Editorial / June 2013 (Issue 21)


The Birth of a Poem

by Jason Eng Hun Lee

With yours truly expecting a new addition to the family, I have been wracking my brains for a way to write of this momentous occasion. Each day, I have been delving deeper into my murky subconscious, trying to find an image to latch onto (even the mere silhouette of one would do), and, each time, I come up empty. I always thought that the mantle of fatherhood would provide new impetus to my writing—that I would reel off one poem after another in a stream of growing paternal wisdom. How then to account for this sudden writer's block? We all know that mothers bond with their babies in utero, but, for us dads-to-be, does this separation between our unborn children go beyond mere physical and mental disconnect?
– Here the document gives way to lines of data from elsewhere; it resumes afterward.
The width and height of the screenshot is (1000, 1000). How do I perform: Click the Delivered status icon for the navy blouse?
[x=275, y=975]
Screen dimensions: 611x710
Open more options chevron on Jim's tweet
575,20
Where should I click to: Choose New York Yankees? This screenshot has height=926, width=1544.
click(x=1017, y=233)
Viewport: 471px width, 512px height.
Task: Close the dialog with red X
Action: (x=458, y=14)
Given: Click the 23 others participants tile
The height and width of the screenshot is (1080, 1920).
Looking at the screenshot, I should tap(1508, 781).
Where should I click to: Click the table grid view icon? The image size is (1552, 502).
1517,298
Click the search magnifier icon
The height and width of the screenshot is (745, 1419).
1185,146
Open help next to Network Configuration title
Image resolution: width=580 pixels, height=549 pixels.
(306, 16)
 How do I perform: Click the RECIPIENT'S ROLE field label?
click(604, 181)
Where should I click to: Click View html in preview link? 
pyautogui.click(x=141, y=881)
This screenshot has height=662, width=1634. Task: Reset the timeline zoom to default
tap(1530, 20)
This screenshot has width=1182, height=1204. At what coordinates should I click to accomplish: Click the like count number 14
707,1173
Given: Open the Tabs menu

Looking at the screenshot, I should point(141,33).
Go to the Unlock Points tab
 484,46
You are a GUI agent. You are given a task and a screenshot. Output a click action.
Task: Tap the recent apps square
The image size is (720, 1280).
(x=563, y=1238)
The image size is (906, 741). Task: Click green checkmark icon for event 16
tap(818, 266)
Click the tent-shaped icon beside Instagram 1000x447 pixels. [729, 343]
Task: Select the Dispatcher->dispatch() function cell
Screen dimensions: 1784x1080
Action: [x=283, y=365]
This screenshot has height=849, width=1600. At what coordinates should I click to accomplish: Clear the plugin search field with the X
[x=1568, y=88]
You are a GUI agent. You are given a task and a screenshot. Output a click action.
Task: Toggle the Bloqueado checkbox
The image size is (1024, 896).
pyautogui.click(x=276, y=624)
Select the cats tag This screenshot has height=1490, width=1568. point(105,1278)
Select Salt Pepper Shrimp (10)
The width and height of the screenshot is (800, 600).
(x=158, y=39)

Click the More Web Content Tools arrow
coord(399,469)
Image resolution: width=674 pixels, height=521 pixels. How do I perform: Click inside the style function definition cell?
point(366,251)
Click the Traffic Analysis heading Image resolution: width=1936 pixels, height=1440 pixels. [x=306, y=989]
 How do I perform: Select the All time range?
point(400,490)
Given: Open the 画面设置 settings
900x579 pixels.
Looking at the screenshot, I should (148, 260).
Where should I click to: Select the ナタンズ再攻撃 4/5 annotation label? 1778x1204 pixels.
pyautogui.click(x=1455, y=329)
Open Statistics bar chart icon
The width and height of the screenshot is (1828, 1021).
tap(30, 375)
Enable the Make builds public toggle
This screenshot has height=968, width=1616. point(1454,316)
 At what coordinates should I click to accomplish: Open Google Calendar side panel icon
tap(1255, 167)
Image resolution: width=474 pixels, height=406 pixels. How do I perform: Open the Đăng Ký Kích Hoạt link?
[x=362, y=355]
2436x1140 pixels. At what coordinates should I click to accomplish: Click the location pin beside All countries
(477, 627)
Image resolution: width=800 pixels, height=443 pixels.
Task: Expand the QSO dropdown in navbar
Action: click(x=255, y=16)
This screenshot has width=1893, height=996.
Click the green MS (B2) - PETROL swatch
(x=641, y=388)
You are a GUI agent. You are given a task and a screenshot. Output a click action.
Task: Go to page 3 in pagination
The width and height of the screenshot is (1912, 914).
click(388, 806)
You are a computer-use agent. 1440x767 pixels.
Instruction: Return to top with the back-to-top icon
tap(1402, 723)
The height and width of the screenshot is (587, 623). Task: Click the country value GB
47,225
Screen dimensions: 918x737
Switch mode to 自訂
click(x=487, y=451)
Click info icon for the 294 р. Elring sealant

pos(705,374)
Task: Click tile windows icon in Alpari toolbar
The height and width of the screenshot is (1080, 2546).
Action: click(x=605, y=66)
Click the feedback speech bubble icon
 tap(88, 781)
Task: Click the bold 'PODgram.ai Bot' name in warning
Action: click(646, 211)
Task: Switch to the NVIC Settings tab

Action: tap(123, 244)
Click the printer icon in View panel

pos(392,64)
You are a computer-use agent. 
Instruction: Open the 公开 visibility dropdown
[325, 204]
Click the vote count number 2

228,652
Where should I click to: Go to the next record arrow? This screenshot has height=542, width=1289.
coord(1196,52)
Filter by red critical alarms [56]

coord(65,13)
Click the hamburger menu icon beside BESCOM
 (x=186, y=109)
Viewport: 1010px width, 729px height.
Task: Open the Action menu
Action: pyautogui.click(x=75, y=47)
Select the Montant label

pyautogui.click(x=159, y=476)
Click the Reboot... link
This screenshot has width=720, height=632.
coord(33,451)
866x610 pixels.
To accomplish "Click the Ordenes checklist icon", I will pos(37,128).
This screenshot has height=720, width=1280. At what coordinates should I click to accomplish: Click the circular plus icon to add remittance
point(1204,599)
For the past few months, these thoughts have accompanied me wherever I go. Looking at fathers tending their newborn babes in their arms, I wonder how they have learnt to bond in so quick a time, and I can't help but create a narrative for each couple to offset the detachment I feel towards my own offspring. Yet, however well I might see that child through his father's eyes as they walk off together in the sunset, my own poetic efforts remain stillborn. How many poems have I aborted in the midst of this long gestation period? How many metaphors have I put together in a jumbled mass, hoping to speak to that authenticity of experience but ending up only with an aberration instead of the fully formed article?

Perusing a book on birth poems in shops, I marvel at how the poet finds the means to articulate his/her thoughts towards their child in language that gets to the heart of the matter. I too wonder how I might write of my wife's bulge as I trace the outline of her belly with my palms. How can I write of that first physical moment with my son as I swaddle him and feel his light breathing against my chest, when all I have is a mental blur, a grainy ultrasound? But recently, each time I pick up my pen, I sense within me a small skeletal hand raised tentatively in answer to my call. Half-formed, vulnerable, unable to speak, this child grows as much in me as it does in my wife, and I can feel the thumping heartbeat of a poem growing stronger as the day draws near.

Yet even now, I am trying to find ways to put this utterance into words, trying to anticipate the joys of being a father but also worrying about my own inadequacies, wondering how I might cover up my bad habits and how I might dispel the last of my juvenile thoughts. "Kill the boy in you," I tell myself, and, each time, I die a little. But then I find that my thoughts of fatherhood are inevitably tied to my own childhood experience, and that the continuity of thought that this gives me allows me to bridge the gap I feel between my unborn son and myself. It is by being my father's son that I have learnt to harness my own writing potential—as protector and protected, teacher and pupil, father and son. This new reality that grows within me also grows out of me, and, as I prepare to give sustenance to a life that is a part of all that I will be, I know that I can finally be at peace with myself, safe in the knowledge that his first emotive cry will echo loud in my ears, for as long as I shall live.